Excerpted text.
=== Begin Enclosure ===

Mandatory Helmet Law In Chicago?

Lynne Kiesling

Chicago has a well-earned reputation for cultivating busybody politicians. One of the busybodiest current aldermen is Ed Burke (14th ward), who has proposed a mandatory helmet law for motorcycles.

Now, while I think wearing a helmet while driving a motorized small vehicle in traffic with other, larger vehicles is the epitome of common sense, I cannot support the paternalistic drive behind mandatory helmet laws (or seat belt laws, for that matter). Nor am I persuaded by the “we pay through hospital costs” argument. Why impose another distortionary regulation to counter the ill effects of our convoluted means of paying for health care? To my eye, not wearing a helmet should leave you on the hook for you medical costs from an accident, and you shouldn’t be able to foist that cost off on others because of a no-fault insurance law.

But it gets worse … our mayor, Richard Daley (who himself possess notable busybody tendencies) would like to extend the helmet law recommendation to bikes and rollerblades!

Where does this belief that they know what’s best for others come from? Why do we indulge it?

6 thoughts on “Mandatory Helmet Law In Chicago?

  1. How about this explanation::

    Another study found that 57 percent of the patients listed a government program as the principal payer of in-patient hospital costs resulting from motorcycle crashes.

    Now my preferred solution to this problem would be to abandon all government involvement in health care funding. But that’s just not where things stand and I don’t honestly see that changing in the foreseeable future. So unless you can figure out a way to dump Medicare/Medicaid/Veterans health care funding/subsidized government employee health plans (all of which are serious inventions in health care funding by government) mandatory helmets for motorcyclists looks pretty reasonable.

    As I say I’d rather have a market solution. But I don’t see any way to get there from here.

  2. The interesting thing is that seatbelt laws do not save lives. John Adams made this point in his book Risk.
    His explanation is that seatbelts make us feel safer, more secure, so we compensate by driving more quickly. The converse is true when we drive on icy roads. In an accident, a seatbelt will obviously protect you, but you may be more likely to have an accident if you wear a belt, so there may be no net benefits to wearing a belt.

    So these laws are flawed on 2 counts – they don’t work, and they are illiberal.

    I remember my high school geography teacher telling why he thought spikes should be put on steering wheels – so that people would feel less safe and drive more carefully.

=== End Enclosure ===

Information supplied.
=== Begin Enclosure ===

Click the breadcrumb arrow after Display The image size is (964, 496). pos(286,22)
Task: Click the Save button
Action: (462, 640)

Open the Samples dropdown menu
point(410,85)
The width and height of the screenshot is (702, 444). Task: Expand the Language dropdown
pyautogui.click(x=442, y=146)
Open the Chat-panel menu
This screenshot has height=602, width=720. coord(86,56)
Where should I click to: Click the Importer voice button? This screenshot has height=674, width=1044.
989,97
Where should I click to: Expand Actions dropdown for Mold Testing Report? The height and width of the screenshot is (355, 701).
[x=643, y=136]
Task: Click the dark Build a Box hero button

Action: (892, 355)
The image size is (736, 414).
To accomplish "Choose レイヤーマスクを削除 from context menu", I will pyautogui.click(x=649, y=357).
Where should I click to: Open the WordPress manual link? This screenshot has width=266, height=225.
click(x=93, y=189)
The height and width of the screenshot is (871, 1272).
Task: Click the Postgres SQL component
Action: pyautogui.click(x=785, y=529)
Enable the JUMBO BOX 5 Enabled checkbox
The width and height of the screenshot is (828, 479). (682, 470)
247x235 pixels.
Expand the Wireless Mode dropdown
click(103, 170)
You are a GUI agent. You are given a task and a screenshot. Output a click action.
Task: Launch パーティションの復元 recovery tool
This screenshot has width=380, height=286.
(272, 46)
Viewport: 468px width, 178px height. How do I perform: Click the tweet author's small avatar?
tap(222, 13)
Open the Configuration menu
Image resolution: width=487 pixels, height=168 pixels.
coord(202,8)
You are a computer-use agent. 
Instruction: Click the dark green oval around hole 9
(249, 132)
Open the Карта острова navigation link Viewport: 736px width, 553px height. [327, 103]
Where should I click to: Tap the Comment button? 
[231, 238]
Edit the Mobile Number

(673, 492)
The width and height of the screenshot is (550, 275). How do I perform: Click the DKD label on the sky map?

=== End Enclosure ===

Tasks to perform.
[a] In the Chicago helmet law post, who proposed the mandatory motorcycle helmet law?
[b] Please carry the Chicago helmet law post forward from its final sentence.
The records have no connection to the Chicago helmet law post.

Answers for this exercise.
[a] Alderman Ed Burke of the 14th ward.

[b]
  3. What % of people in vegitative states due to motorcycle accidents would not be in vegitative states had they been wearing a helmet? I don’t think that its all that high, from what I have read. In fact, the force due to that heavy helmet can break your neck in some situations (Dale Earnhardt, for example).

    It seems to me that the problem is that motorcycles are relatively dangerous in and of themselves. Helmets may or may not make them safer, but even with a helmet, they’re more dangerous than most other activites (of course, that’s part of the appeal, right?).

  4. I predict that it is simply a matter of time before certain paternalistic States (such as California, where I live) will require helments for all occupants traveling in cars, trucks, etc.

    Of course, this will occur AFTER vehicle owners are required to purchase air pollution allotments.

  5. You ask where this comes from. I think in Chicago’s case it blew in from Ontario, where laws of this sort are well-established. In Ontario, laws require motorcylcists and bicyclists to have helmets, ban smoking in ALL public places including bars, make it very difficult to own a gun and illegal to walk around with one, and ban publication of polls in the 48 hours before an election (the latter two are federal rather than provincial laws. O.K., they’re provincial, but they’re not enacted by the Province.)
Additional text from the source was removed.